Par Denis Fainsilber

Publié le 16 janv. 2014 à 15:13

Si l’on ne remarque pas ses roues plus grandes (18 pouces), plus carénées pour des raisons aérodynamiques et l’absence pourtant notable, à l’arrière, de pots d’échappement, on pourrait la prendre, au premier abord, pour une formule 1. Ou l’une de ces autres monoplaces disputant leurs propres championnats, comme les GP2, surtout présentes en Europe, ou les Indycar, courses chères au public américain. Mais dès que la bête quitte son paddock, le doute n’est plus permis. Dans les lignes droites, sa signature sonore aiguë ressemble surtout à celle d’un avion de ligne au décollage, en beaucoup plus discret (80 décibels maximum). Rien à voir en tout cas avec le cri rugueux et déchirant des F1 de Vettel ou Alonso, qui obligent certains spectateurs des circuits à se munir de bouchons d’oreille et engloutissent près de 75 litres d’essence aux 100 kilomètres.

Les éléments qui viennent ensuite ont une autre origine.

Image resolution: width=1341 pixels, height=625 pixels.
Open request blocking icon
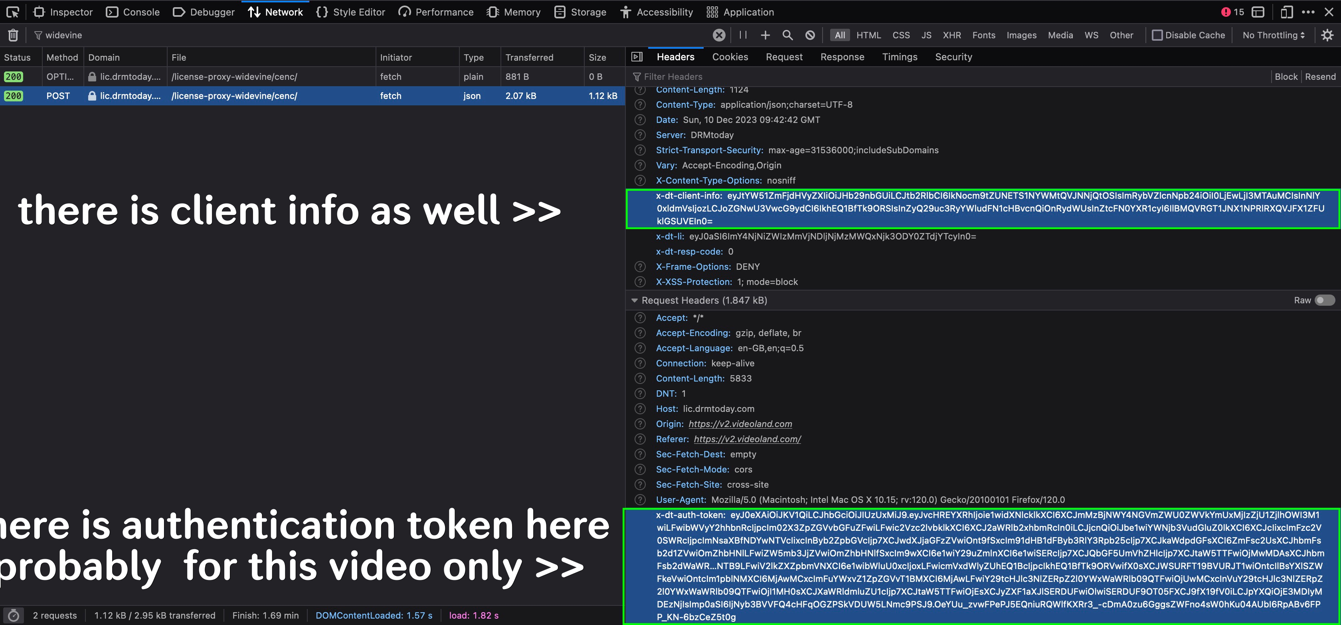[810, 35]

Sept ans après les premiers travaux, la « Formule E » va prendre son essor au deuxième semestre 2014, avec un double but : montrer que les véhicules 100 % électriques ne sont pas si ridicules en termes de performance et réconcilier les centres-villes avec le sport automobile, grâce à un nouvel outil « zéro émission », qui sera déployé d’emblée en Asie, Europe, Amériques du Nord et latine. Au point de ringardiser à terme la prestigieuse formule 1 ? On en est évidemment encore très loin, mais l’avenir dira si la « greffe verte » a pris auprès du public.

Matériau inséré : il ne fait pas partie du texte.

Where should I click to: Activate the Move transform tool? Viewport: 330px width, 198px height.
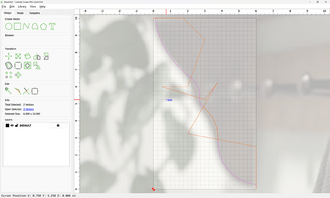click(x=9, y=56)
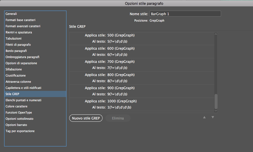Click the Nome stile text field
Image resolution: width=253 pixels, height=152 pixels.
pos(185,14)
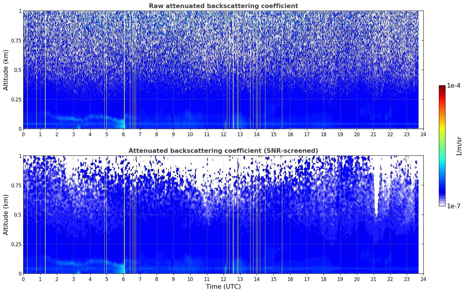Select the top plot's 'Altitude (km)' label
The height and width of the screenshot is (293, 465).
(x=6, y=70)
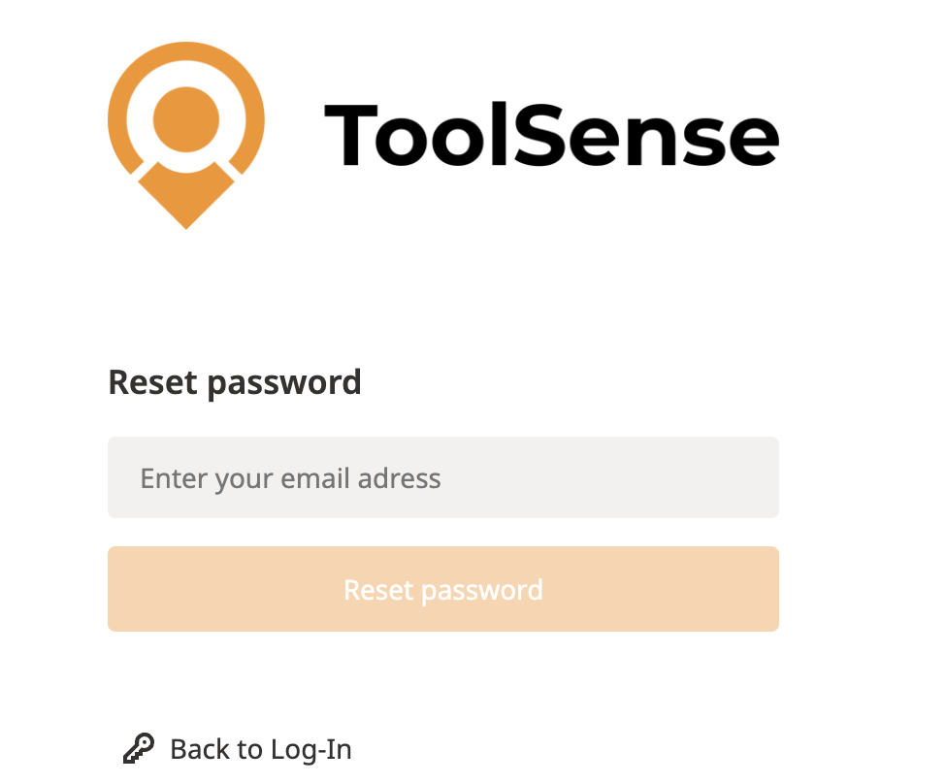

En amont du lancement officiel de la compétition, et même des essais que les dix écuries mèneront à partir de la fin mai sur le circuit de Silverstone (Grande-Bretagne) et chez Michelin à Clermont-Ferrand, le modèle économique est déjà bien bordé. Et à voir les people qui ont déjà accepté d’investir dans le projet, on comprend que la Formule E n’est pas juste une équipe de joyeux drilles désireux de s’amuser une dizaine de week-ends dans l’année. Quadruple champion du monde de F1, Alain Prost sera l’un des deux actionnaires de l’unique écurie française DAMS, basée au Mans, et qui ajoute une discipline à son arc. Leonardo DiCaprio a investi pour sa part dans le team monégasque Venturi, à côté de Gildo Pastor, l’un des entrepreneurs les plus en vue de la Principauté. Le comédien et producteur américain « a de vraies connaissances dans le véhicule électrique, il veut faire de ce championnat un véritable laboratoire technologique ; et par le biais de sa fondation, il est impliqué depuis longtemps dans les thèmes touchant à l’environnement », dit de lui son nouvel associé monégasque. Dans les rangs britanniques, le plateau compte l’inévitable touche-à-tout sir Richard Branson, qui finance sa propre écurie Virgin. Dans les paddocks, il sera notamment en concurrence avec lord Paul Drayson, un ex-ministre travailliste des Sciences, qui a lui-même couru Le Mans en 2009 et 2010, et fut le premier à engager une écurie pour la toute nouvelle série électrique. Enfin, le parrainage sportif et technique de la Fédération internationale de l’automobile (FIA), que son patron Jean Todt n’accorde pas à toutes les compétitions, loin de là, devrait crédibiliser ce championnat dès son démarrage en septembre.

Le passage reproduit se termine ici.